Melancholy Baby

Life is a cabaret, old chum: The Good Life
Courtesy of Saddle Creek

Far from the madding crowd or the thundering herd, Omaha, Nebraska, is establishing itself as the unlikely locus for a new music scene. Spotlighting a close-knit circle of friends, the Saddle Creek label is home to an underground effulgence reminiscent of Minneapolis's Twin/Tone in the Eighties. With the sad-sack, acoustic confessional musings of Bright Eyes, the Eighties synth-pop new wave of the Faint, and the Fugazi-inspired Sturm und Drang of Cursive, Omaha's talents are as eclectic as they are passionate.

From Cursive singer/guitarist Tim Kasher comes the Good Life, whose new album is a soft, subtle masterpiece with the narrative shape of a two-act play. Black Out (Saddle Creek) features brief songs to preface and close its action, each echoing the album's title and offering a cinematic flow to the proceedings. Like Cursive's 2000 tour de force, Domestica--which ran like a passion play through the stations of a relationship from discovery to perdition--Black Out delivers powerful vignettes that capture the lonely self-loathing and negation of love's seemingly endless pursuit.

As opposed to the wrapped and wound riffs of Cursive, the Good Life have a cabaret quality reminiscent of early Tom Waits. Among the highlights are the tracks that end each of the acts. "The New Denial" offers an ambivalent embrace of forgetting the past, while on the album's closing track "Off the Beaten Path," Kasher ponders, "I wonder if I could ever get it back to how it was/When I thought of love as a risk I could take." Piano and organ underscore the majority of the tunes, which are accompanied by burbling electronic beats on the Cure-ish "The Beaten Path." Acoustic strumming and horse-clop percussion adorn "Early Out the Gate." And dark ambient washes with background screams (as in Pink Floyd) underscore the somber "Drinking With the Girls." Many of the compositions have instrumental outros or intros, and most have several distinct movements within the song.

Equally plush in its overall effect, Azure Ray's latest has members Orenda Fink and Maria Taylor sharing evocative harmonies over gauzy piano, acoustic guitar, and supple synth.

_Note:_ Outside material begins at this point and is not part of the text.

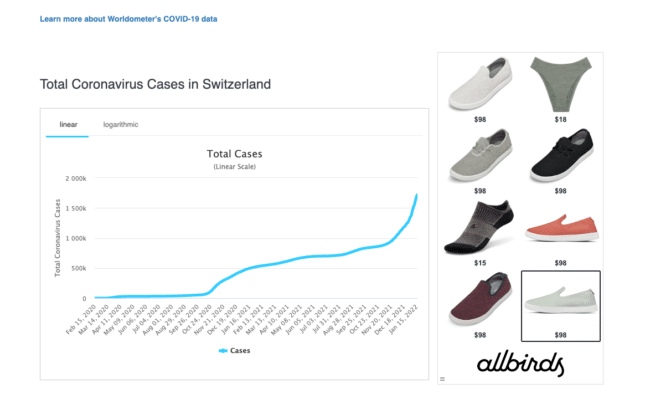Click the small ad options icon
The height and width of the screenshot is (399, 650).
coord(442,379)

Reminiscent of the Cocteau Twins in the nearly ethereal quality of their vocals, Azure Ray display a musical aesthetic that can be found somewhere between the introspective shamble of slowcore and the ominous, stalking Americana of Smog and Edith Frost.

Their six-song EP November (Saddle Creek) finds the duo's sound more stripped-down than on their self-titled debut. The most memorable moments lie in the title track, with its haunting cello courtesy of Kera Schaley (who also played on Nirvana's In Utero); and in their dazzling space-folk cover of Townes Van Zandt's "For the Sake of the Song." More tender than a sympathetic sigh on a rainy day, Azure Ray evince enough winning charm and easy elegance to open their own finishing school.

Both the lush, breathy harmonies of Azure Ray and the whiskey-flavored, post-punk rag of the Good Life express the heart's equivocations. "If you love it, you leave it, 'cause you hate that you need it," sings Kasher on "The Beaten Path," capturing the fear of loss. Similarly, on "November" Azure Ray compare lost love to "your childhood home/But we can't go back, we're on our own." We may get lost in our pursuit of love, but these honest albums might help us find true north.